Además, la reforma laboral sigue impactando de forma positiva en el mercado laboral y junio se ha convertido en el mes con más contratos indefinidos de todos los tiempos: 783.595, lo que supone multiplicar por cinco la media histórica. Significa a su vez que prácticamente uno de cada dos nuevos contratos (44,3%) son estables, lo que ha permitido además algo inédito: que el porcentaje de trabajadores con contrato indefinido roce ya el 80%, con lo que supera en nueve puntos el promedio registrado en este mes en los últimos siete años.

Incluso en los sectores con más temporalidad se observa un aumento notable de estos contratos, como en el caso de la construcción, el sector del alojamiento, comidas y bebidas y en las actividades administrativas.

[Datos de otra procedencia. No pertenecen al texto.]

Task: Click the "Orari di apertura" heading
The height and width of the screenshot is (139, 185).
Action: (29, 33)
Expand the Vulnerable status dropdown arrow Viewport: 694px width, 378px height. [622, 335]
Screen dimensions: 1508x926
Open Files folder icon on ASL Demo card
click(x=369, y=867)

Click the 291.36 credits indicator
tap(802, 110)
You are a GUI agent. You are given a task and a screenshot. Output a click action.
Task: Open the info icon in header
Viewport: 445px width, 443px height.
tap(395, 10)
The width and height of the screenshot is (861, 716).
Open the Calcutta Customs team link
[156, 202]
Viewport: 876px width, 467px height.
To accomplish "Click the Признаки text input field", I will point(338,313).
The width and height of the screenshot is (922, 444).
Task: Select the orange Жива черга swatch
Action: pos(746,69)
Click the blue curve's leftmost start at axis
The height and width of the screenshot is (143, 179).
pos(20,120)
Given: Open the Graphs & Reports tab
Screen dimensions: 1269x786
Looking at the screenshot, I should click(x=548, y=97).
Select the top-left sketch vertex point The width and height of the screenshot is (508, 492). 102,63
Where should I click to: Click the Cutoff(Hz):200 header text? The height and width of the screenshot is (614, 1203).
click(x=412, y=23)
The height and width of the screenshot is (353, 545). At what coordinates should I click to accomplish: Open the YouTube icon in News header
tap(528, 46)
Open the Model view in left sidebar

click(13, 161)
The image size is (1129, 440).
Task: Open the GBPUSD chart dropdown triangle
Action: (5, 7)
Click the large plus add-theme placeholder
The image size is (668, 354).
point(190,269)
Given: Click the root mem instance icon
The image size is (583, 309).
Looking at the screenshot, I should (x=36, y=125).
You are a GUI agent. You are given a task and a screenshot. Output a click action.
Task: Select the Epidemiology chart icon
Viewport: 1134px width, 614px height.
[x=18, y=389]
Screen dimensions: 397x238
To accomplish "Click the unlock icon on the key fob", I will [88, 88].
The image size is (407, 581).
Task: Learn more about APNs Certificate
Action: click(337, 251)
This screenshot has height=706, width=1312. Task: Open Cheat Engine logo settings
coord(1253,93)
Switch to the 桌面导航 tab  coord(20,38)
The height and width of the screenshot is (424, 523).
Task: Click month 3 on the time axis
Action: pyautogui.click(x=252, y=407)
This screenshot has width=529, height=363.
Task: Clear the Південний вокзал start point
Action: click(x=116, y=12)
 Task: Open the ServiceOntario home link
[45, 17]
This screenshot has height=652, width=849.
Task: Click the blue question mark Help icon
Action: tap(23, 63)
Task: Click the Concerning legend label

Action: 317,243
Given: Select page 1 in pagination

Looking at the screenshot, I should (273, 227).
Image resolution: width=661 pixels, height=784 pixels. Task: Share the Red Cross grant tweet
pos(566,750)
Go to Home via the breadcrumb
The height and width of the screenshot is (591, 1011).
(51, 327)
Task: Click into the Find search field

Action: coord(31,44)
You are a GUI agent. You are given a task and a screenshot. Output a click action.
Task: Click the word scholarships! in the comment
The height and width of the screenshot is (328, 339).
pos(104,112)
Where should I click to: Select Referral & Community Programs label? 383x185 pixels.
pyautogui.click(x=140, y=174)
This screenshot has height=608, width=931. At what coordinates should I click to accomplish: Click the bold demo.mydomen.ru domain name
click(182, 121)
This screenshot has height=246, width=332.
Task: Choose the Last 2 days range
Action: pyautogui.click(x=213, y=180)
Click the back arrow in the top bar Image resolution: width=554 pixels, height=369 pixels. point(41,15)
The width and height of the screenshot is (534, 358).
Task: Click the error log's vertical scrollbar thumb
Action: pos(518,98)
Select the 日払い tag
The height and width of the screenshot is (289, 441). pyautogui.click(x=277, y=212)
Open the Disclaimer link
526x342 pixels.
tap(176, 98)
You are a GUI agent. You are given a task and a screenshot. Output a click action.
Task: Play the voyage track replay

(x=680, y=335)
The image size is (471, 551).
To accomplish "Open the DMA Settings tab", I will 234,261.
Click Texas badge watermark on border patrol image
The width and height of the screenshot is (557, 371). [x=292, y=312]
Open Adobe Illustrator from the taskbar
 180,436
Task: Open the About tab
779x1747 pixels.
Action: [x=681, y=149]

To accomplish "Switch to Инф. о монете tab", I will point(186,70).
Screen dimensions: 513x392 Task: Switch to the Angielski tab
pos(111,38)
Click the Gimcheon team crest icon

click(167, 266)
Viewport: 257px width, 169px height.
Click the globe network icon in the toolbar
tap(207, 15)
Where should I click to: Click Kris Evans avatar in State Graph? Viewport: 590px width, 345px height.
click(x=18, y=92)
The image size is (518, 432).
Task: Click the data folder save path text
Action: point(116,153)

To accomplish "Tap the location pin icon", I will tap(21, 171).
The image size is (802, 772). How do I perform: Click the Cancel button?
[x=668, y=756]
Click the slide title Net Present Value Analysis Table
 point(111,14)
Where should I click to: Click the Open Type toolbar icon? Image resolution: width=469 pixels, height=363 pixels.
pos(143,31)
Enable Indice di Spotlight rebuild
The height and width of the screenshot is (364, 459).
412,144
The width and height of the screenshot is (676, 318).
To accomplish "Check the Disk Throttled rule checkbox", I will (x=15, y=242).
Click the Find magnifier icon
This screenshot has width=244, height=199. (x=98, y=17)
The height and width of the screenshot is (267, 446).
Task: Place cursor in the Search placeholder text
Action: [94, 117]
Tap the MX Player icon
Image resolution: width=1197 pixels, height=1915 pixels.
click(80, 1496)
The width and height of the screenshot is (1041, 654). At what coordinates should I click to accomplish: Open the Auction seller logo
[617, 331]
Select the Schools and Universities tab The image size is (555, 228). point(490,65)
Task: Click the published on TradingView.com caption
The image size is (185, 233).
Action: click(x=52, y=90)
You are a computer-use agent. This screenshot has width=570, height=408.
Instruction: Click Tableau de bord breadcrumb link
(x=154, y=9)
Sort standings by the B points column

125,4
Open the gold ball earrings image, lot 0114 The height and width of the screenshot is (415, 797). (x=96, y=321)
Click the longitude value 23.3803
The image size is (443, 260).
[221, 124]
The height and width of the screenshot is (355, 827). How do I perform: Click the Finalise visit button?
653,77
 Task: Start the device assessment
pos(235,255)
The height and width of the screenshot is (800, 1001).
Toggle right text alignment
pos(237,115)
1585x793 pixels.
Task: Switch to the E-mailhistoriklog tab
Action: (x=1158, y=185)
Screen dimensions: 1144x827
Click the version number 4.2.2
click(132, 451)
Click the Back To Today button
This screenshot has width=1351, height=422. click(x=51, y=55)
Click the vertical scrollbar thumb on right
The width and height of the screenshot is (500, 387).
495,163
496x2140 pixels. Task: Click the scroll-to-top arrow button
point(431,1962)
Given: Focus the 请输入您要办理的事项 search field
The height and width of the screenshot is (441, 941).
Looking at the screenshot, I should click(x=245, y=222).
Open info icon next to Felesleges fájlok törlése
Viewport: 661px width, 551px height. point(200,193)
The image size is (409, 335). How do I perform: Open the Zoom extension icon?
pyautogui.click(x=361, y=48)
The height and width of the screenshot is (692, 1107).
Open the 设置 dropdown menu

Además, se aprecian efectos especialmente positivos entre los jóvenes, un colectivo con una tasa de temporalidad habitualmente alta. Entre los menores de 30 años, el porcentaje de trabajadores con contrato indefinido ha subido en 27 puntos respecto al promedio de este mes, pasando del 37% al 64%.

Sombras en la contratación

En el otro lado de la balanza, los contratos temporales continúan en caída libre, algo que tiene especial relevancia en junio, mes genuinamente estacional. Así, se firmaron 1,77 millones de contratos, un 39,4% menos. Asimismo, el número de contratos de muy corta duración se sigue recortando gracias a la penalización que establece la reforma laboral y los de un día se han reducido en casi un millón en estos seis primeros meses.

«Queda aún mucho por hacer, pero estamos demostrando que hay un modelo alternativo a la precariedad: el trabajo digno y con derechos», celebró la vicepresidenta segunda, Yolanda Díaz, que resaltó que «en un contexto de incertidumbre marcado por la guerra en Ucrania y la inflación, el mercado de trabajo está aportando estabilidad y fortaleza».

Sin embargo, también este mes de junio deja sombras en materia de contratación. Así, apenas un 40% de esos contratos indefinidos lo fueron a tiempo completo y prácticamente otros tantos fueron contratos fijos discontinuos, que marcaron un nuevo récord al multiplicarse por 11 y representan ya el 16,5% de todos los contratos. El 23% restante son indefinidos a tiempo parcial.